Cristiano Ronaldo walked off a World Cup pitch for the last time on Monday, beaten. Spain's 1-0 win in the Round of 16 closed the book on a tournament career that spanned two decades, six World Cups, and almost every individual honour the game can offer, except the one he wanted most.
He is 41 now. The numbers from his final match told the story of an evening spent chasing shadows: 19 touches, three shots, and long stretches with the ball nowhere near him as Spain choked off the supply. By his own towering standards, it was a whisper of a performance.
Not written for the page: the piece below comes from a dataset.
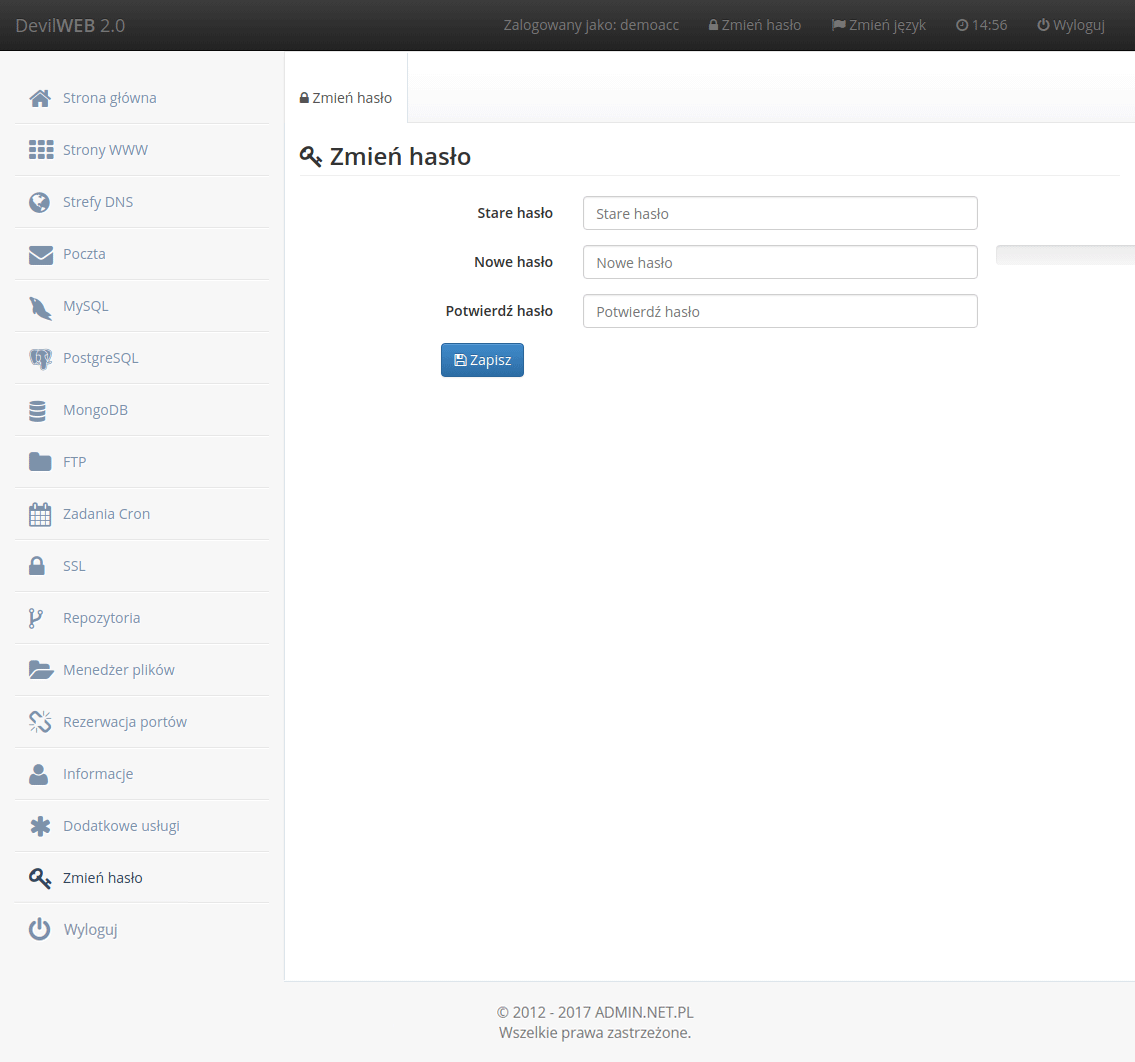The width and height of the screenshot is (1135, 1062).
Task: Open MongoDB using database stack icon
Action: pos(38,410)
A career of records, without the trophy
Ronaldo first appeared at a World Cup in 2006, when Portugal reached the semi-finals and finished fourth. That remains his best run at the tournament. Across six editions he never lifted the trophy, and in 2026 he scored just once, a penalty against Croatia. It was a striker's return that spoke to how the years have reshaped his game.
The decline is measurable. Between the 2010 and 2018 World Cups he averaged 5.9 shots and 11.5 duels per 90 minutes. In 2026 those figures fell to 3.7 shots and 3.3 duels. The instinct to lead the line never left him. The legs that made it possible finally did.
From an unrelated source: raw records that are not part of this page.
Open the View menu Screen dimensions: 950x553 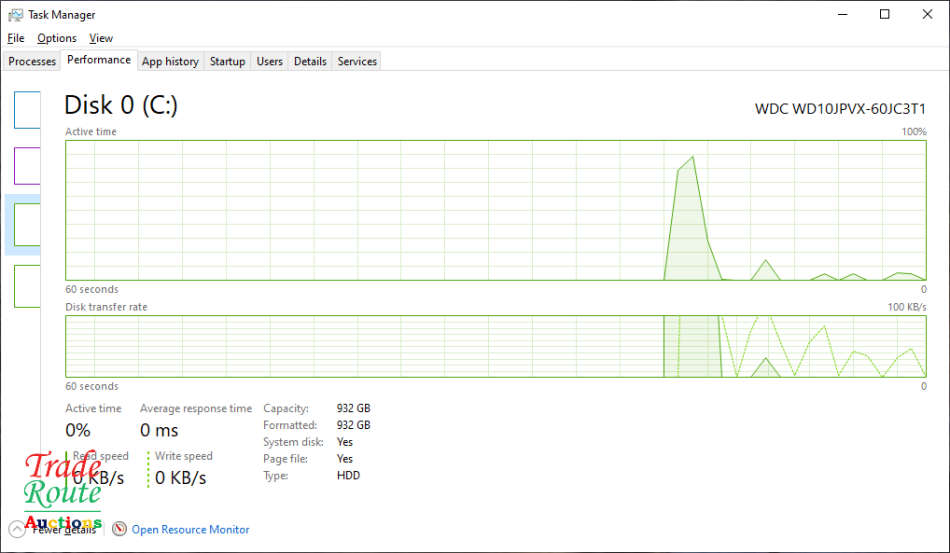pos(101,38)
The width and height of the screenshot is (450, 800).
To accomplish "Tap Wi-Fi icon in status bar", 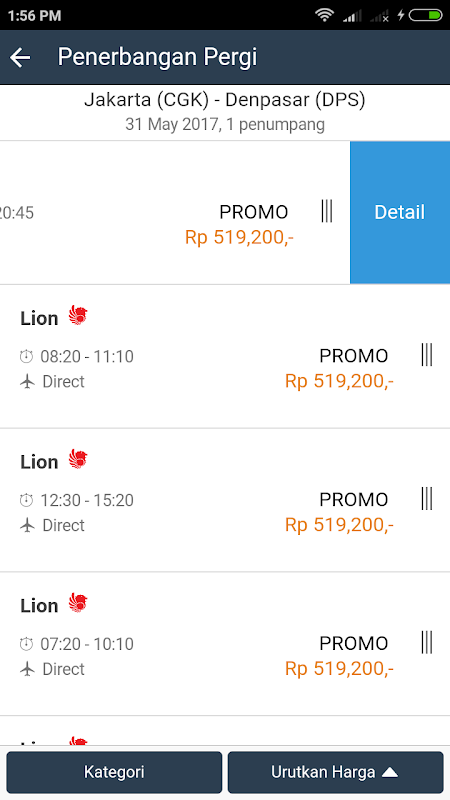I will click(x=324, y=15).
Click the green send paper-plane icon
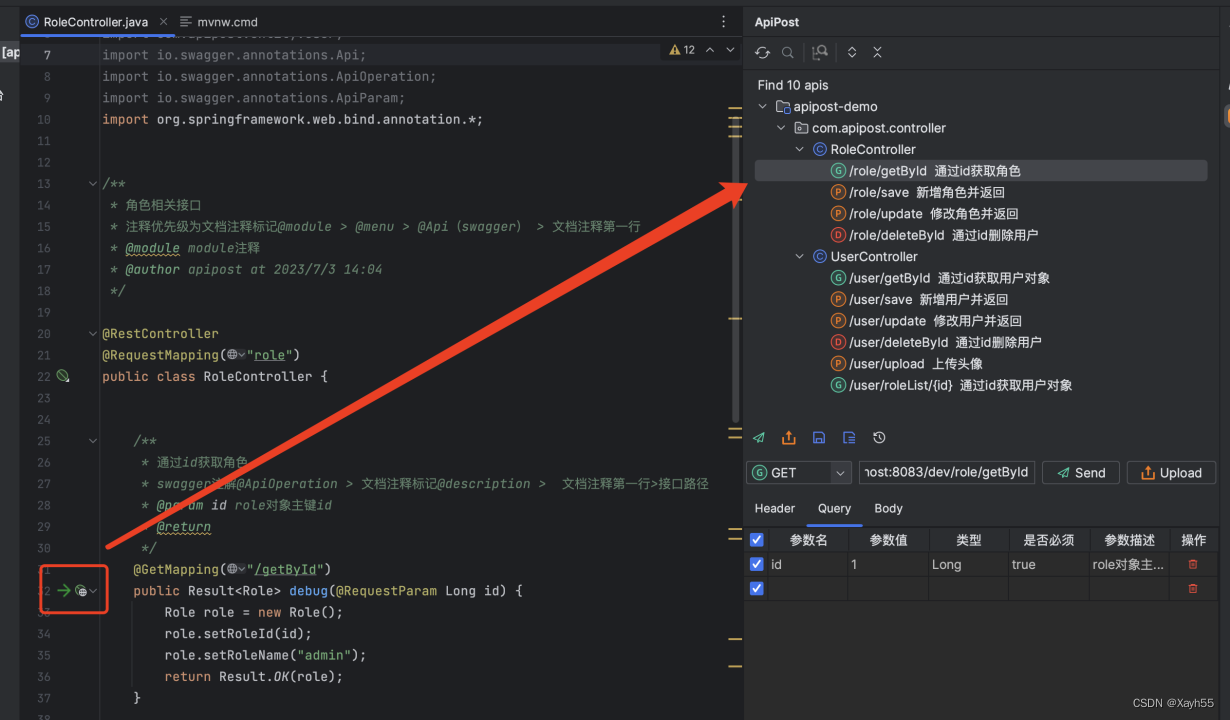1230x720 pixels. click(x=758, y=437)
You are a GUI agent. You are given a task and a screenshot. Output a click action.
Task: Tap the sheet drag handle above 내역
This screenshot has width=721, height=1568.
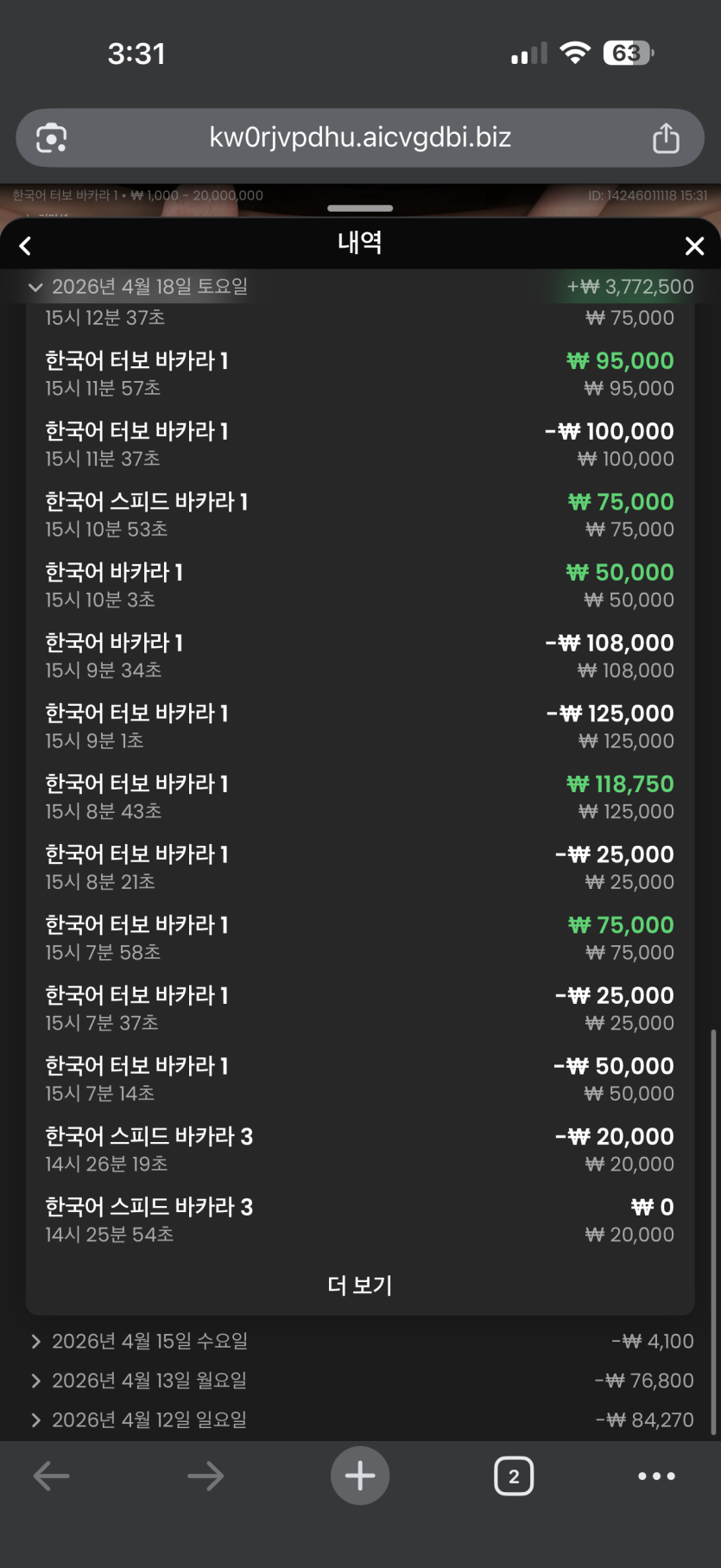(x=360, y=208)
"You can't take Cristiano Ronaldo off"
Portugal coach Roberto Martinez stood by his captain to the end. "When you're a team and you need a goal, you can't take Cristiano Ronaldo off," he said. "He's a presence, he opens space, a dead-ball situation." It was loyalty, and it was also a reminder of how central Ronaldo remained to Portugal even as his output faded.
The comparison that has shadowed him for 15 years follows him into retirement too. Lionel Messi lifted the World Cup in 2022. Ronaldo, for all his goals and trophies, never did. That gap is now permanent, and it will shape how some tell his story.
The clear conscience
Ronaldo left the field, by his own account, with a clear conscience. He gave the tournament six attempts across 20 years, more than almost anyone in the game's history, and bows out as one of its greatest goalscorers. The World Cup was the rare stage that never bent to his will. Almost everything else in the game, he took.